Last updated · April 19, 2026

The eight modes at a glance

Text → Video (T2V). Prompt-only. The default. Use when you have a shot description and no reference.
Image → Video (I2V). Upload a still; Seedance animates it. Great for product hero shots.
First-Last Frame. Two stills; Seedance interpolates a coherent motion arc. Use for precise begin/end framing.
Multi-Frame. Up to four reference stills used as motion anchors. Best for choreographed cuts.
Extend Video. Hand back an existing Seedance clip; we produce a continuation. Good for 8-second clips that need to hit ten.
Mimic Motion. Reference video + a still; the still moves with the reference's motion. The TikTok-dance-transfer mode.
Camera Control. T2V with explicit camera direction (dolly, pan, orbit, push-in).
Reference to Video. Upload a style reference; Seedance applies its look to a fresh prompt. Useful for matching a brand aesthetic.

Which mode for which job

UGC-style ad hook: T2V with a handheld prompt, 9:16, 720p Fast for iteration, 1080p Pro for the hero.
Product on a surface: I2V with a well-lit still of the product.
Brand-consistent B-roll: Reference-to-Video using a prior output as the style anchor.
Before/after transformation: First-Last Frame.
Lip-sync dance or workout transfer: Mimic Motion (note: no audio is generated; use /app/voiceover).

Resolution and duration

720p is the sweet spot for social-format video — faster, cheaper, and TikTok/Reels/Shorts re-encode anyway. 1080p is worth it for YouTube thumbnails, stills pulled from the clip, or anything going to a larger screen.
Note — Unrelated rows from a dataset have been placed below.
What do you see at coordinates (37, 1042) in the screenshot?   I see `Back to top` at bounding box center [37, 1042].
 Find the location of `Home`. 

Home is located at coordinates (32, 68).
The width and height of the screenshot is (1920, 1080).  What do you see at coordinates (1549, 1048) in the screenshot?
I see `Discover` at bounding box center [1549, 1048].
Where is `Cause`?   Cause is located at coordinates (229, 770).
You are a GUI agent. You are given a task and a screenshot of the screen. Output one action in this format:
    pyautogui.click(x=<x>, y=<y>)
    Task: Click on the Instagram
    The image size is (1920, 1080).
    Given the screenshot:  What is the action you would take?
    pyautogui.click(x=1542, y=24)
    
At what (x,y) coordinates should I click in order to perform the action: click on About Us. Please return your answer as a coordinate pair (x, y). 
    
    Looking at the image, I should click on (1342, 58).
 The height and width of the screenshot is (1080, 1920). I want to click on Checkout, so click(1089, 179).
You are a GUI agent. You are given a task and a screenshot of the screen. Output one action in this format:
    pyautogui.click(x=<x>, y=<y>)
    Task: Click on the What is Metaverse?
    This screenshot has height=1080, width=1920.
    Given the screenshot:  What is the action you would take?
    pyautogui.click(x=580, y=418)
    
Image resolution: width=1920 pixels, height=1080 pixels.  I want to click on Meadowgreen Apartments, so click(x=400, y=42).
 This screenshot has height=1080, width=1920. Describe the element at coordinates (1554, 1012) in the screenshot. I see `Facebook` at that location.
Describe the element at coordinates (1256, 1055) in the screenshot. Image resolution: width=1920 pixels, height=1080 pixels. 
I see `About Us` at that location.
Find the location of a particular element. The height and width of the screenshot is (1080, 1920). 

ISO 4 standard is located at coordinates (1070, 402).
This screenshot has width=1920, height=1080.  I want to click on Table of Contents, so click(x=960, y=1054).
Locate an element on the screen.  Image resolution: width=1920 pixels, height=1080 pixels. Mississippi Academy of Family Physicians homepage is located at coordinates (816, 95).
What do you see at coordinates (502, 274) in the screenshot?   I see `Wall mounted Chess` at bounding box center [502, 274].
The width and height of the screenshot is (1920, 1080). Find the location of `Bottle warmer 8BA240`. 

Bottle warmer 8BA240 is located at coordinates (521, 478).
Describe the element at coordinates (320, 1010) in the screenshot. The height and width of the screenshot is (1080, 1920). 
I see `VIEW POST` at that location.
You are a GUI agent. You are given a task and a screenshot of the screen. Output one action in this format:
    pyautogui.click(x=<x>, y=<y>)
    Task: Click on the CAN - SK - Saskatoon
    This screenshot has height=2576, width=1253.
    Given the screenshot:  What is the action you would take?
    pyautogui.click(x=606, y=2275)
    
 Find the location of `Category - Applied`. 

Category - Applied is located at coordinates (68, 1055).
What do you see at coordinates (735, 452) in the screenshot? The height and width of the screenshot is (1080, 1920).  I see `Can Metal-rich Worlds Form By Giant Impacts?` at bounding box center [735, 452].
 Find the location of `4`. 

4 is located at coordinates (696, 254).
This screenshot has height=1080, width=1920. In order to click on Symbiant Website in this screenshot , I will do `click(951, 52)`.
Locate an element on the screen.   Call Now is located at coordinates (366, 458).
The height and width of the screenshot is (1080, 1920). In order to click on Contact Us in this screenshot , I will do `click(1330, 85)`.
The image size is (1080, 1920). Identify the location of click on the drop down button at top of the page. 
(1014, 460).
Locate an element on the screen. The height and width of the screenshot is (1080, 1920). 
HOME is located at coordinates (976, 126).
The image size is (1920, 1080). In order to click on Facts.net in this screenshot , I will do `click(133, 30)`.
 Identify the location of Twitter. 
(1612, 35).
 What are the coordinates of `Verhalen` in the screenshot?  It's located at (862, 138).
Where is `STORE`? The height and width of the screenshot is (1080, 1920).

Durations are 4s, 6s, or 8s. Longer clips aren't more expensive per second — they're more expensive because they run longer. Pick the shortest length that tells the story.

Reference-image tips

Use clean, well-lit references; Seedance will faithfully reproduce noise, compression artifacts, and weird color casts.
Keep subject placement consistent with the prompt — if you upload a centered product shot and prompt for 'low-angle pan,' you'll fight the model.
For Mimic Motion, the reference video should be 3-8 seconds; longer references confuse the motion extractor.